▸ Excerpt:
It’s all about data
Confirming reports from many other networks, Orange has witnessed phenomenal growth in data traffic in recent years. Data traffic has multiplied 15 times in the last 5 years and is now 94% of their total traffic. Of this, around 50% is mobile broadband versus 50% smartphone. The directional split is 90% downlink and 10% uplink, with a projection that this will remain stable at around 88% downlink by 2015.
Small cells are crucial
Orange recognises the importance of small cells, characterising these to have a maximum RF power level of 5 watts. The presentation discussed carrier installed small cells, both in public outdoor areas and in businesses (which others might term enterprise femtocells). A crucial factor is locating them in the correct place. A tolerance of 50 metres or less was thought to be a good target.
How to identify the right place for each small cell installation
Orange have been experimenting with analysis of the RNC trace data. This is a stream of measurement data reported from every active mobile device on voice or data calls, passed up through the basestation to the RNC and consolidated. Recently, large basestation vendors such as Ericsson, Huawei and Nokia-Siemens have made available these data feeds which contain an enormous amount of useful “real world” data (as compared with theoretical projections from RF planning tools).
The analysis provides detailed coverage maps which identify hotspots of data traffic (i.e. areas where there isn’t enough basestation capacity). It also identifies areas where there is too much (i.e. where too many different basestations interfere with each other, causing pilot pollution and resulting in poor coverage). The analysis predicts traffic over each 24 hour period to establish which areas which are consistently poorly served.
So far Orange UK have evaluated software analysis tools from vendors such as Arieso and Actix, although there are other players in this space.
Such data analysis uses the measurement reports from mobile devices to estimate their actual location. This is based on distance from the nearest cellsites. A series of measurements typically achieve accuracy of some 50 metres or less, depending on the proximity of the macrocells. Unlike costly drive testing which is confined to the streets outside, accurate measurements can be captured from users inside buildings where the majority of traffic originates. An example was given of a street where the drive test showed adequate coverage, but the measurement reports showed heavy use inside a building.
Accurate location for small cells is essential
The study found different results depending on how far the small cells were located from the nearest macrocell:
|Distance from macrocell (metres)||Impact|
|Less than 50m||
Adds little capacity – it just adds interference.
|100m||Achieves 50% overall capacity gain, but small cell still adds some interference|
|200m||Creates a small cell radius of 30m, 100% capacity gain which offloads macro traffic (i.e. doubles the capacity of the macrocell). There is also improved QoS to both macro and small cell users|
Where two small cells were located both >200m from the macrocell, a mean user throughput increased 3x and data rates increased from 360kb/s to over 1Mbit/s
Asking for a green requirement too
France Telecom/Orange also has an aggressive target to reduce their total energy consumption. Small cells could contribute to this by incorporating a sleep mode when not required for capacity. There should be a fast auto-powerup to cater for unexpected increased traffic – a target figure of a few seconds was suggested. If it took (say) 2 minutes to power up, then this would be far too much. The idea is that the small cell passively monitors mobile device use in its vicinity when sleeping, and quickly powers up to announce itself and allow devices to handover to it when required.

▸ Supplied records:
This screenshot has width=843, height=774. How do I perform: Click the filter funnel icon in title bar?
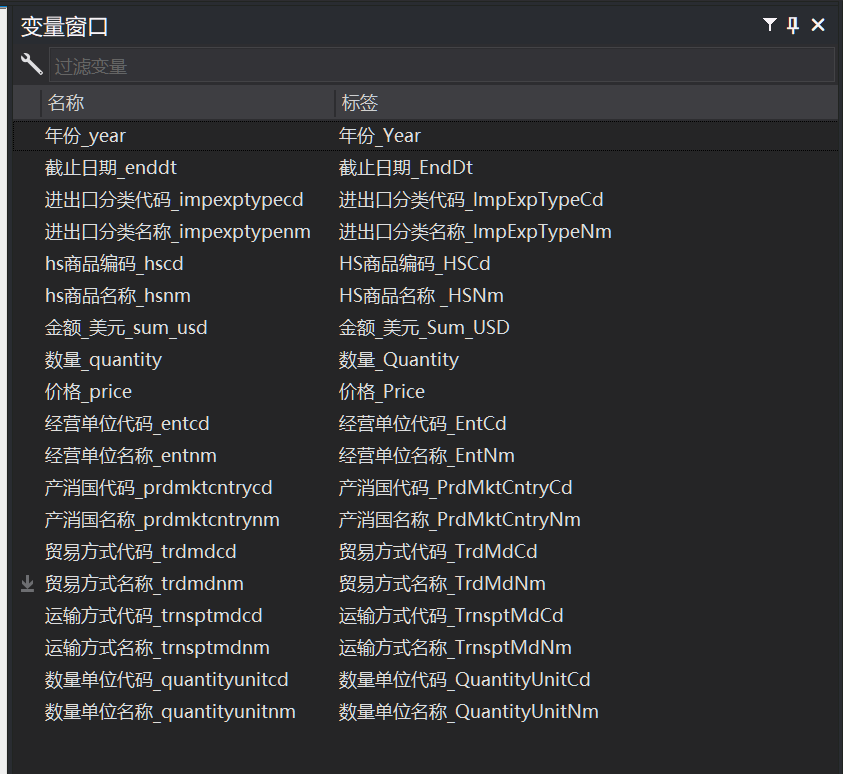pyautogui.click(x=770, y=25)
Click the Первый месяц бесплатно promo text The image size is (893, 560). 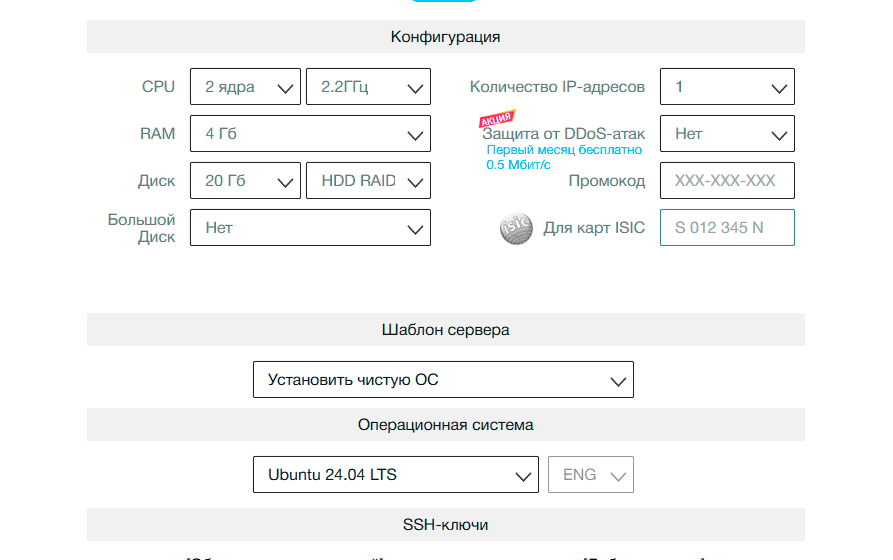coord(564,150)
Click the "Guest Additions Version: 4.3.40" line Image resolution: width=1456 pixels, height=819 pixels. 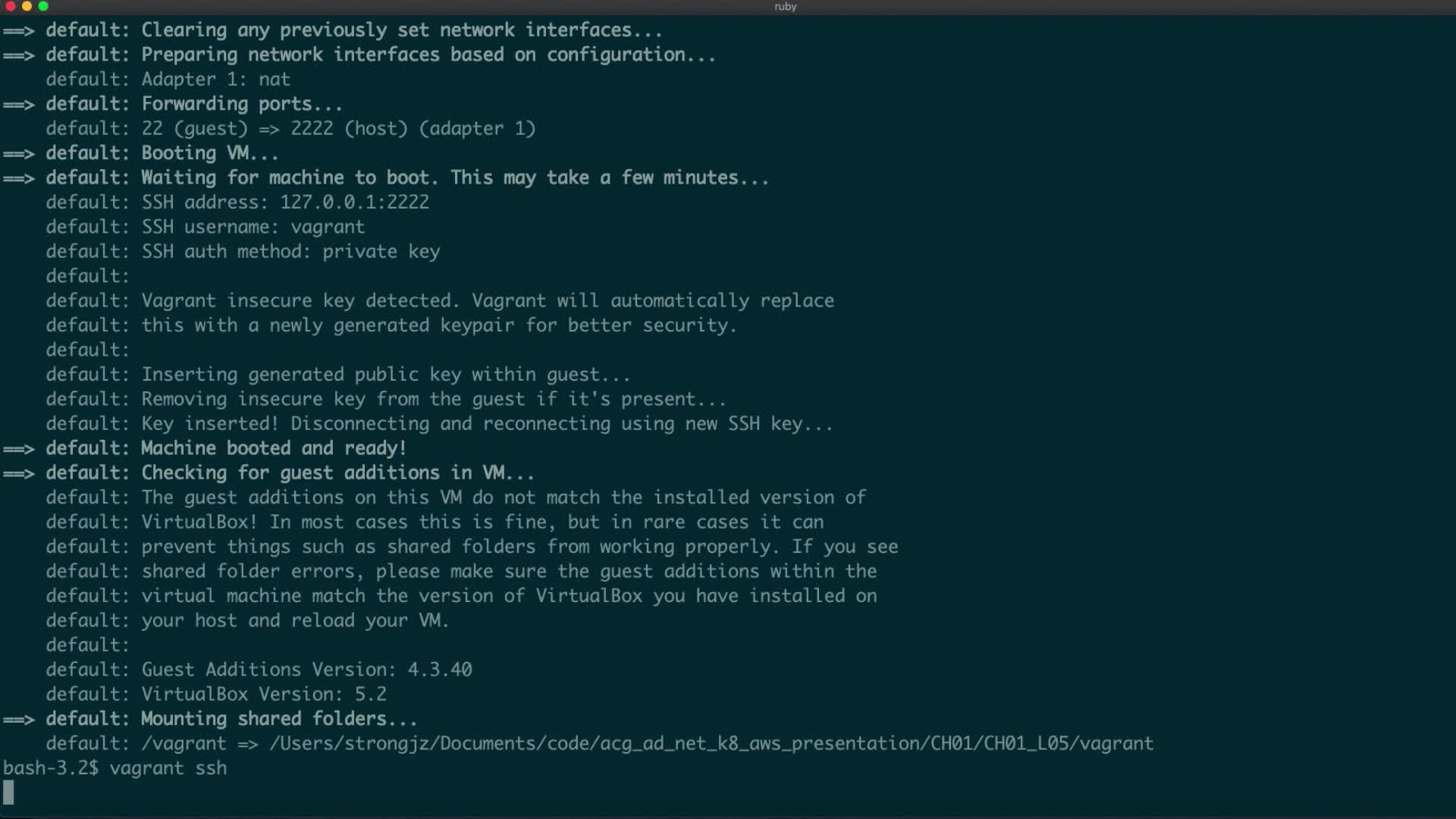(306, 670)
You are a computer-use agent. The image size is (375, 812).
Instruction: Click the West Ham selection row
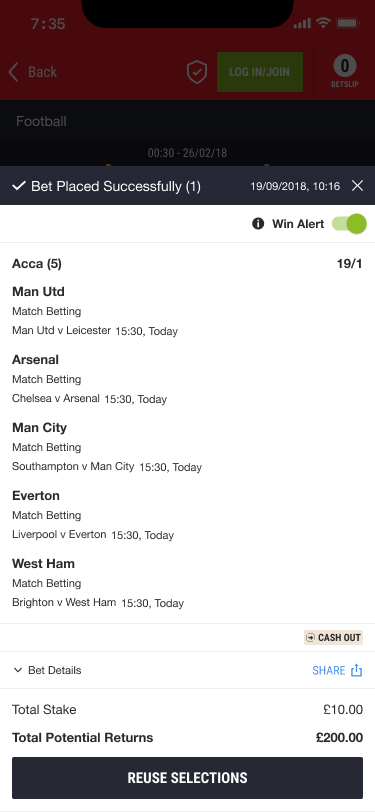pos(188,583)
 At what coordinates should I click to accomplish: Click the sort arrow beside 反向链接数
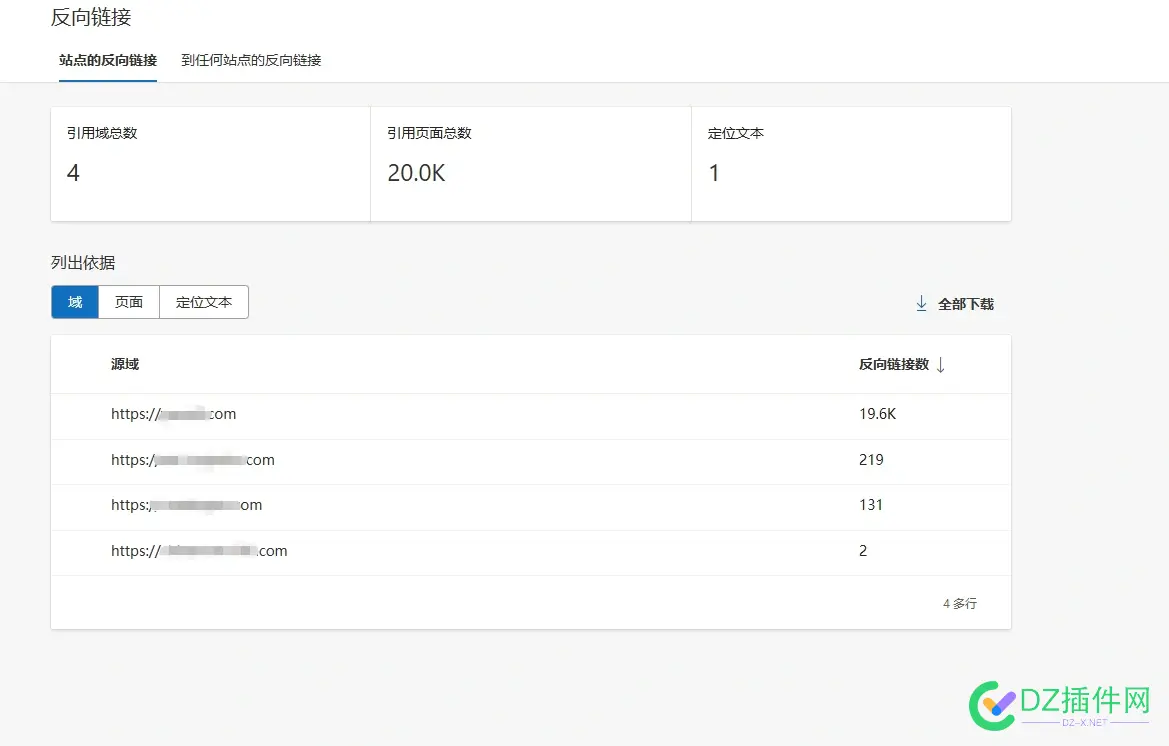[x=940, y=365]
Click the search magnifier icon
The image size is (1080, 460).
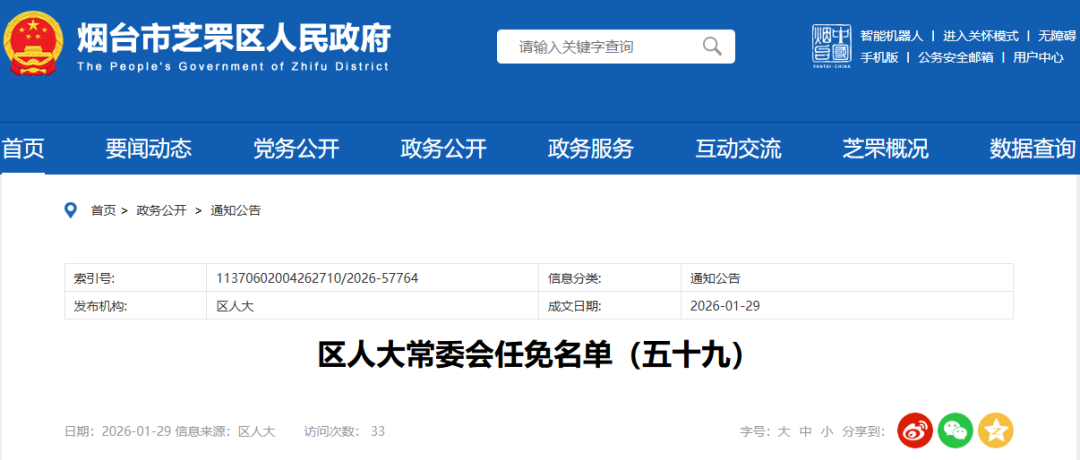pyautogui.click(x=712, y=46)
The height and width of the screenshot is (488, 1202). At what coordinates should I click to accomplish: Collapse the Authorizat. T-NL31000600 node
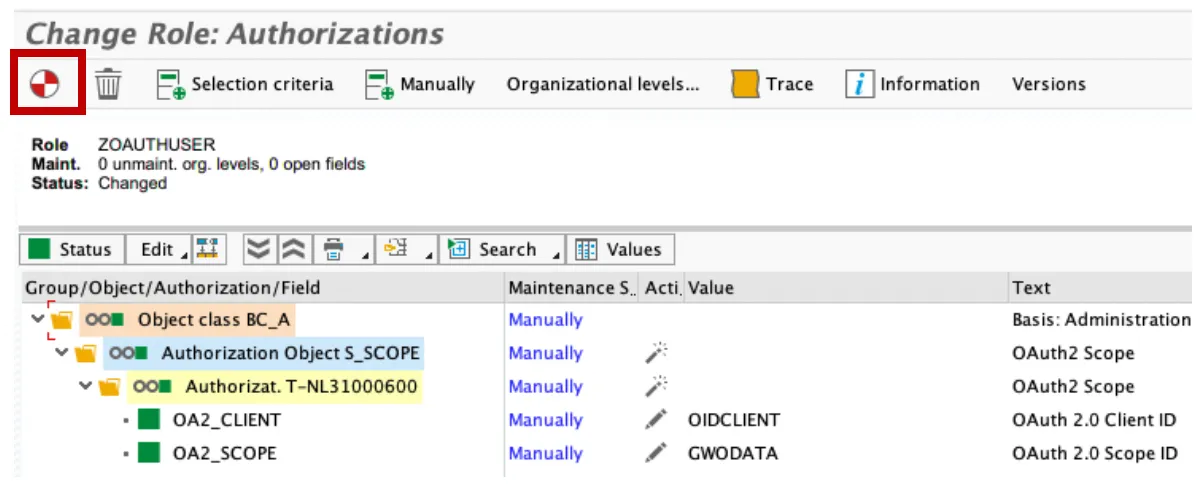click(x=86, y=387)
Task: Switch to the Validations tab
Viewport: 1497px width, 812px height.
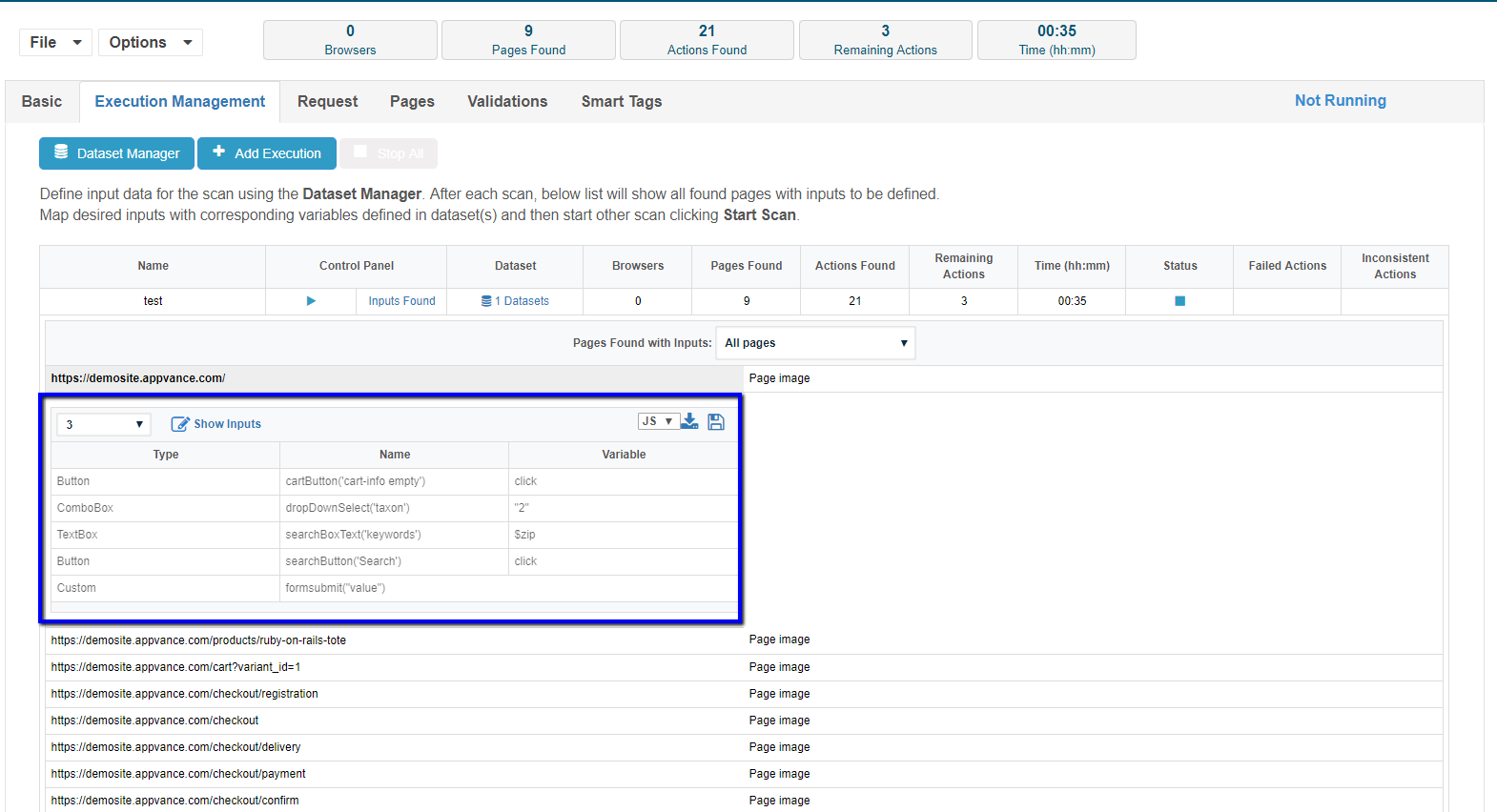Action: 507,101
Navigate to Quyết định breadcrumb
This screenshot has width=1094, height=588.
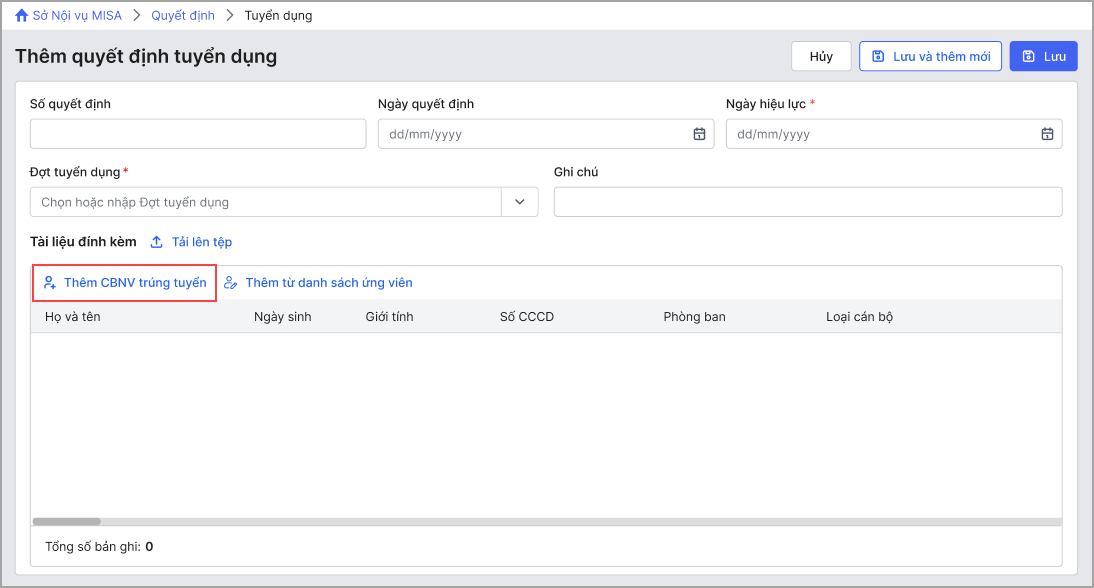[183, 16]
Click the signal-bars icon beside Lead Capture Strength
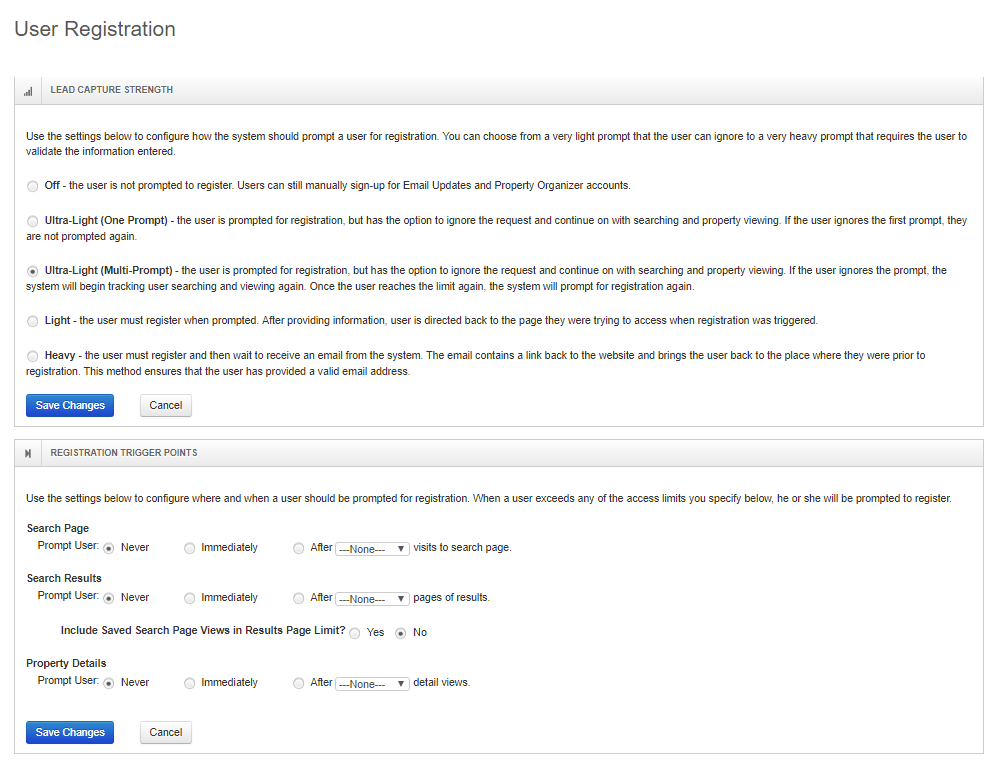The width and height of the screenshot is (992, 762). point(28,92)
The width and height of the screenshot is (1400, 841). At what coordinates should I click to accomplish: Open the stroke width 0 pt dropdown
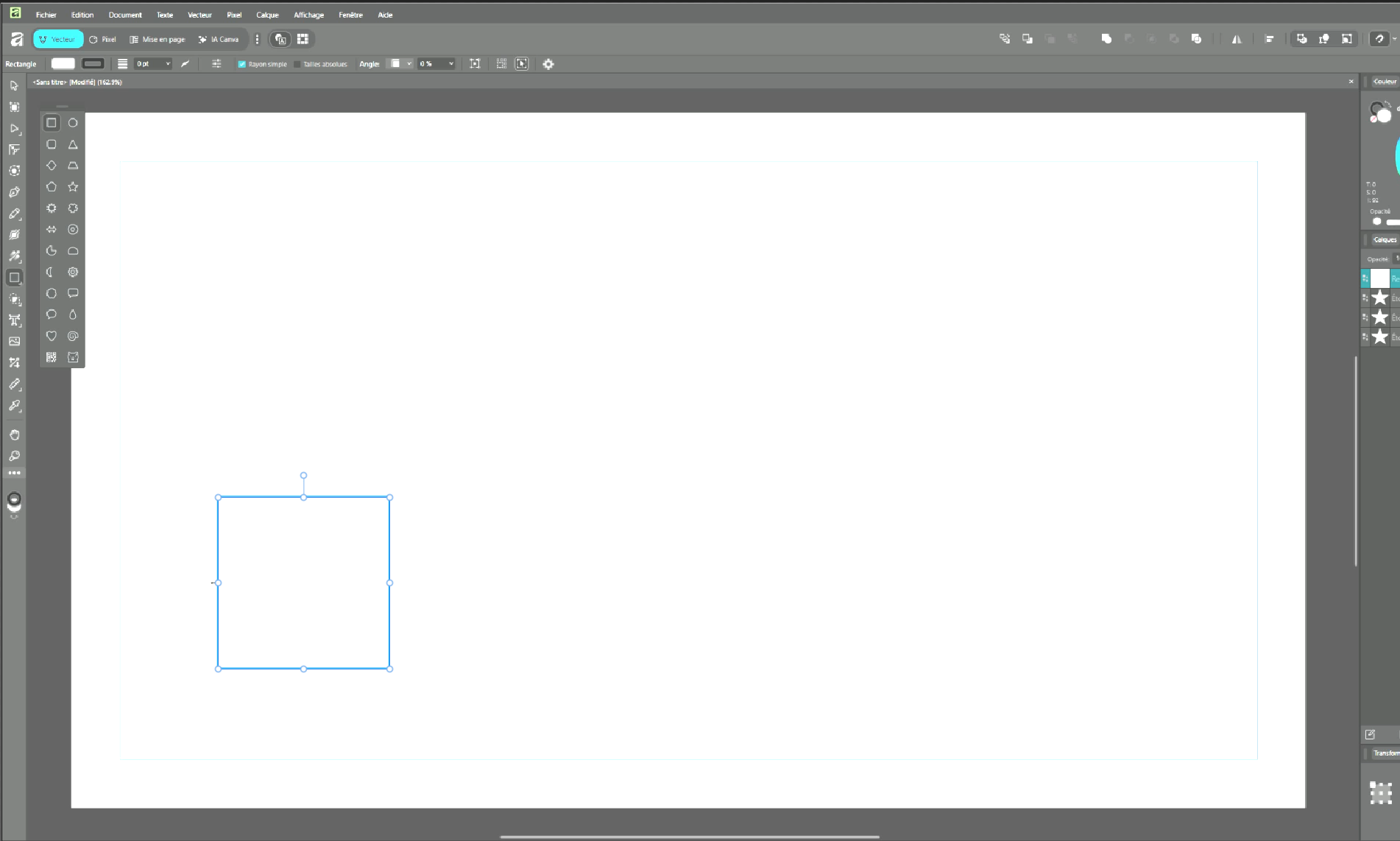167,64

▸ Action item:
Please state the maximum RF power level Orange gives for small cells in the excerpt on small cells.

▸ Answer to this task:
5 watts